Recent Posts

Help! Puppetd is eating my server!

4 minute read

This seems to be recurrent this last 3 or 4 days with a few #puppet, redmine or puppet-user requests, asking about why puppetd is consuming so much CPU and/or memory.

While I don’t have a definitive answer about why it could happen (hey all software components have bugs), I think it is important to at least know how to see what happens. I even include some common issues I myself have observed.

Know your puppetd

I mean, know what is puppetd doing. That’s easy, disable puppetd on the host where you have an issue, and try to run it manually in debug mode. I’m really astonished that almost nobody tries a debug run before complaining that something doesn’t work :-)

% puppetd --disable
% puppetd --test --debug --trace
... full output on the console ...

At the same time, monitor the CPU usage and look at the debug entries when most of the CPU is consumed.

If nothing is printed at this same moment, and it still uses CPU, CTRL-C the process, maybe it will print a useful stack trace that will help you (or us) understand what happens.

With this you will certainly catch things you didn’t intend (see below computing checksums when it is not necessary).

Inspect your ruby interpreter

I already mentioned this tip in my puppetmaster memory leak post a month ago. You can’t imagine how much useful information you can get with this tool.

Install as explained in the original article the ruby file into ~/.gdb/ruby, copy the following into your ~/.gdbinit:

define session-ruby
source ~/.gdb/ruby
end

Here I’m going to show how to do this with a puppetmasterd, but it is exactly the same thing with puppetd.

Basically, the idea is to attach gdb to the puppet process, halt it and look to the current stack trace:

% ps auxgww | grep puppetdpuppet
   28602  2.0  8.9 275508 184492 pts/3   Sl+  Feb19  65:25 ruby /usr/bin/puppetmasterd --debug
% gdb /usr/bin/ruby
GNU gdb 6.8-debian
Copyright (C) 2008 Free Software Foundation, Inc....
(gdb) session-ruby
(gdb) attach 28602
Attaching to program: /usr/bin/ruby, process 28602...

Now our gdb is attached to our ruby interpreter.

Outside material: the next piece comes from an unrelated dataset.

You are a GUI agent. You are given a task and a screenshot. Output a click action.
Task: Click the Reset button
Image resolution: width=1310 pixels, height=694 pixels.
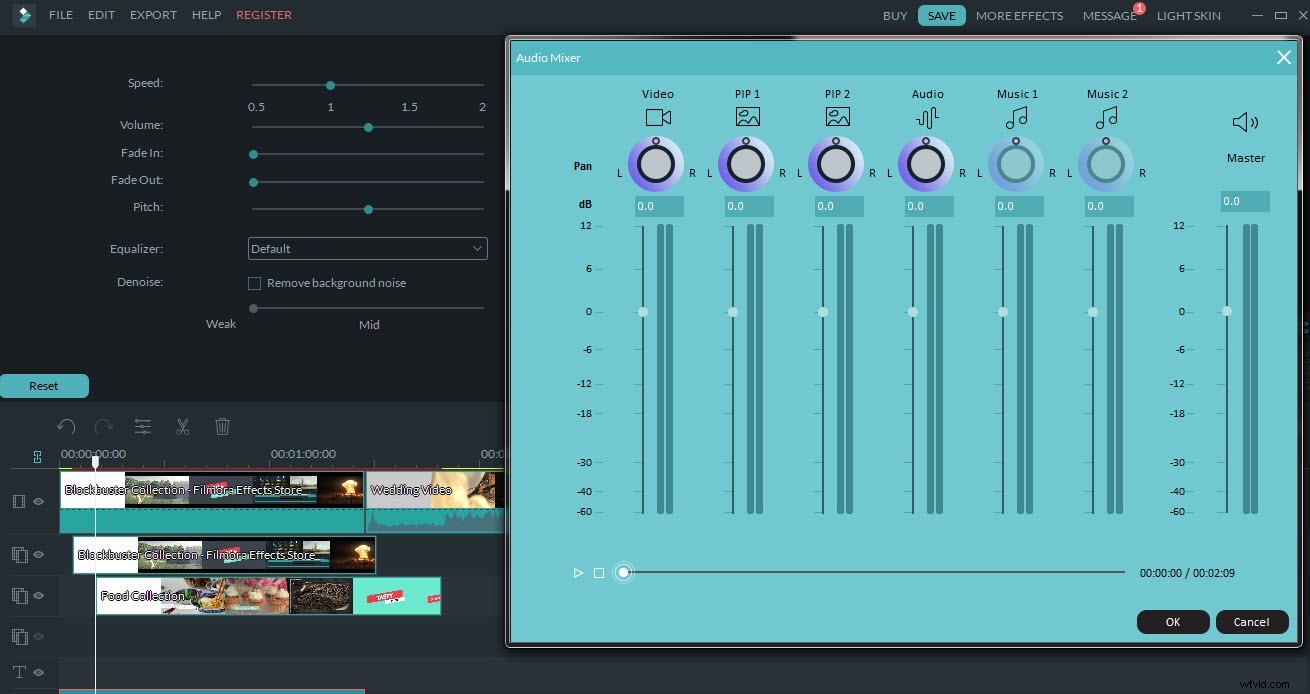click(x=43, y=385)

Lets see where we stopped:

(gdb) rb_backtrace
$3 = 34

Note: the output is displayed by default on the stdout/stderr of the attached process, so in our case my puppetmasterd. Going to the terminal where it runs (actually the screen):

...
        from /usr/lib/ruby/1.8/webrick/server.rb:91:in `select'
        from /usr/lib/ruby/1.8/webrick/server.rb:91:in `start'
        from /usr/lib/ruby/1.8/webrick/server.rb:23:in `start'
        from /usr/lib/ruby/1.8/webrick/server.rb:82:in `start'
        from /usr/lib/ruby/1.8/puppet.rb:293:in `start'
        from /usr/lib/ruby/1.8/puppet.rb:144:in `newthread'
        from /usr/lib/ruby/1.8/puppet.rb:143:in `initialize'
        from /usr/lib/ruby/1.8/puppet.rb:143:in `new'
        from /usr/lib/ruby/1.8/puppet.rb:143:in `newthread'
        from /usr/lib/ruby/1.8/puppet.rb:291:in `start'
        from /usr/lib/ruby/1.8/puppet.rb:290:in `each'
        from /usr/lib/ruby/1.8/puppet.rb:290:in `start'
        from /usr/sbin/puppetmasterd:285

It works! It is now easy to see what puppetd is doing:

  1. introspect your running and eating puppetd
  2. stop it (issue CTRL-C in gdb)
  3. rb_backtrace, copy the backtrace in a file
  4. issue ‘continue’ in gdb to let the process run again
  5. go to 2. several times

Examining the stack traces should give you hints (or us) to what your puppetd is doing at this moment.

Possible causes of puppetd CPU consumption

A potential bug

You might have encountered a bug. Please report it in Puppet redmine, and enclose all the useful information you gathered by following the two points above.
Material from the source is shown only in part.